__Job__. Return every line of the data below without any change.

****************************************

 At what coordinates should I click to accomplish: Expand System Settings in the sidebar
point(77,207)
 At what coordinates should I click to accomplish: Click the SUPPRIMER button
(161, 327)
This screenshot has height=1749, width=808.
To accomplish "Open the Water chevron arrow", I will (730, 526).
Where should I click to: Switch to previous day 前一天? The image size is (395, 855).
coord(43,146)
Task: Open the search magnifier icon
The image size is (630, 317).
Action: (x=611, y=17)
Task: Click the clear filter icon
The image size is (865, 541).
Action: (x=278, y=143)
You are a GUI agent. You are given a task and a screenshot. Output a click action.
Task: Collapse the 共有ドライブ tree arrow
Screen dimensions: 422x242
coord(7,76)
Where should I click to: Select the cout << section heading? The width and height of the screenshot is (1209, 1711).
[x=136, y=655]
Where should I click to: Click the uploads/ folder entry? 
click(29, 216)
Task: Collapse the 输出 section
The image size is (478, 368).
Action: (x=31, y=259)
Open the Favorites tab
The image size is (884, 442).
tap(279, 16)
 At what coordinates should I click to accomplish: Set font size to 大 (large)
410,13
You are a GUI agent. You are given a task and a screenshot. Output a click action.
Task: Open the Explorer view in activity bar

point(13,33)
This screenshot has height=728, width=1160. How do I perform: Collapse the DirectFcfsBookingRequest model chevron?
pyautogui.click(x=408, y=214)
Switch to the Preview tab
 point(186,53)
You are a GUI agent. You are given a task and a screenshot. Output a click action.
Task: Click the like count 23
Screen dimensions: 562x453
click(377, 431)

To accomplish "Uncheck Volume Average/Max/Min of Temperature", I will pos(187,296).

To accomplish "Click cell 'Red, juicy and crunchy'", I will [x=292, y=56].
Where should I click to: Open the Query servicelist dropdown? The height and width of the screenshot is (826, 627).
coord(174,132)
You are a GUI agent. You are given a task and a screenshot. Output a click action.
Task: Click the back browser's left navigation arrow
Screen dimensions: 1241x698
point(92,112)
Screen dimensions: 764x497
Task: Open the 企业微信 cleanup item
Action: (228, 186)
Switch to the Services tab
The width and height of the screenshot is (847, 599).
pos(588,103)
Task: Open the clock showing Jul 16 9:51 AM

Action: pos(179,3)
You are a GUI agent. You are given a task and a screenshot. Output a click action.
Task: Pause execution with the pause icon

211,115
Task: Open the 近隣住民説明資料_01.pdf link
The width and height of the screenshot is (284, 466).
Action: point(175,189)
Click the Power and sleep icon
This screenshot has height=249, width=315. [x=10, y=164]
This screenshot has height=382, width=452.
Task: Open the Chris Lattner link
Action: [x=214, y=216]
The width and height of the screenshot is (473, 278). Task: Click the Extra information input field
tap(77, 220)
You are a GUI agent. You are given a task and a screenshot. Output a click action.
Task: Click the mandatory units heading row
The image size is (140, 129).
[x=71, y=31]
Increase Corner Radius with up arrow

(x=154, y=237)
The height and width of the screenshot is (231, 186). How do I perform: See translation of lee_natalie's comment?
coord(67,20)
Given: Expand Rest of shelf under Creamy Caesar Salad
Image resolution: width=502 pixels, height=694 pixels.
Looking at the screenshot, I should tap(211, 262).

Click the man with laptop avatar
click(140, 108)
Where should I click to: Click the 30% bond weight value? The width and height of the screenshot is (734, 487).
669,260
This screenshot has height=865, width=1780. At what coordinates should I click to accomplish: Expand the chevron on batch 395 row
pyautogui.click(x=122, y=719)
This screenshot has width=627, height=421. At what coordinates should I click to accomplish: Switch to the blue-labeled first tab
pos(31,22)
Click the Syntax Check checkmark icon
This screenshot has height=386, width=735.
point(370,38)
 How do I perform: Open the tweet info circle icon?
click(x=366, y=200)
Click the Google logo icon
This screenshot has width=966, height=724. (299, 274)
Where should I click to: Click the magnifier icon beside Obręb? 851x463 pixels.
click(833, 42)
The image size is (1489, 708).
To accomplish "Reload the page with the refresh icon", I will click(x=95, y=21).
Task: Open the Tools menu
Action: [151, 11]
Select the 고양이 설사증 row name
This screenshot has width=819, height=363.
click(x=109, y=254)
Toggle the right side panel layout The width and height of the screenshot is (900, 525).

****************************************

__Result of this exercise__.
 At what coordinates should I click to accomplish: Expand System Settings in the sidebar
point(77,207)
 At what coordinates should I click to accomplish: Click the SUPPRIMER button
(161, 327)
This screenshot has height=1749, width=808.
To accomplish "Open the Water chevron arrow", I will (730, 526).
Where should I click to: Switch to previous day 前一天? The image size is (395, 855).
coord(43,146)
Task: Open the search magnifier icon
The image size is (630, 317).
Action: (x=611, y=17)
Task: Click the clear filter icon
The image size is (865, 541).
Action: (x=278, y=143)
You are a GUI agent. You are given a task and a screenshot. Output a click action.
Task: Collapse the 共有ドライブ tree arrow
Screen dimensions: 422x242
coord(7,76)
Where should I click to: Select the cout << section heading? The width and height of the screenshot is (1209, 1711).
[x=136, y=655]
Where should I click to: Click the uploads/ folder entry? 
click(29, 216)
Task: Collapse the 输出 section
The image size is (478, 368).
Action: (x=31, y=259)
Open the Favorites tab
The image size is (884, 442).
tap(279, 16)
 At what coordinates should I click to accomplish: Set font size to 大 (large)
410,13
You are a GUI agent. You are given a task and a screenshot. Output a click action.
Task: Open the Explorer view in activity bar

point(13,33)
This screenshot has height=728, width=1160. How do I perform: Collapse the DirectFcfsBookingRequest model chevron?
pyautogui.click(x=408, y=214)
Switch to the Preview tab
 point(186,53)
You are a GUI agent. You are given a task and a screenshot. Output a click action.
Task: Click the like count 23
Screen dimensions: 562x453
click(377, 431)

To accomplish "Uncheck Volume Average/Max/Min of Temperature", I will pos(187,296).

To accomplish "Click cell 'Red, juicy and crunchy'", I will [x=292, y=56].
Where should I click to: Open the Query servicelist dropdown? The height and width of the screenshot is (826, 627).
coord(174,132)
You are a GUI agent. You are given a task and a screenshot. Output a click action.
Task: Click the back browser's left navigation arrow
Screen dimensions: 1241x698
point(92,112)
Screen dimensions: 764x497
Task: Open the 企业微信 cleanup item
Action: (228, 186)
Switch to the Services tab
The width and height of the screenshot is (847, 599).
pos(588,103)
Task: Open the clock showing Jul 16 9:51 AM

Action: pos(179,3)
You are a GUI agent. You are given a task and a screenshot. Output a click action.
Task: Pause execution with the pause icon

211,115
Task: Open the 近隣住民説明資料_01.pdf link
The width and height of the screenshot is (284, 466).
Action: point(175,189)
Click the Power and sleep icon
This screenshot has height=249, width=315. [x=10, y=164]
This screenshot has height=382, width=452.
Task: Open the Chris Lattner link
Action: [x=214, y=216]
The width and height of the screenshot is (473, 278). Task: Click the Extra information input field
tap(77, 220)
You are a GUI agent. You are given a task and a screenshot. Output a click action.
Task: Click the mandatory units heading row
The image size is (140, 129).
[x=71, y=31]
Increase Corner Radius with up arrow

(x=154, y=237)
The height and width of the screenshot is (231, 186). How do I perform: See translation of lee_natalie's comment?
coord(67,20)
Given: Expand Rest of shelf under Creamy Caesar Salad
Image resolution: width=502 pixels, height=694 pixels.
Looking at the screenshot, I should tap(211, 262).

Click the man with laptop avatar
click(140, 108)
Where should I click to: Click the 30% bond weight value? The width and height of the screenshot is (734, 487).
669,260
This screenshot has height=865, width=1780. At what coordinates should I click to accomplish: Expand the chevron on batch 395 row
pyautogui.click(x=122, y=719)
This screenshot has width=627, height=421. At what coordinates should I click to accomplish: Switch to the blue-labeled first tab
pos(31,22)
Click the Syntax Check checkmark icon
This screenshot has height=386, width=735.
point(370,38)
 How do I perform: Open the tweet info circle icon?
click(x=366, y=200)
Click the Google logo icon
This screenshot has width=966, height=724. (299, 274)
Where should I click to: Click the magnifier icon beside Obręb? 851x463 pixels.
click(833, 42)
The image size is (1489, 708).
To accomplish "Reload the page with the refresh icon", I will click(x=95, y=21).
Task: Open the Tools menu
Action: [151, 11]
Select the 고양이 설사증 row name
This screenshot has width=819, height=363.
click(x=109, y=254)
Toggle the right side panel layout The width and height of the screenshot is (900, 525).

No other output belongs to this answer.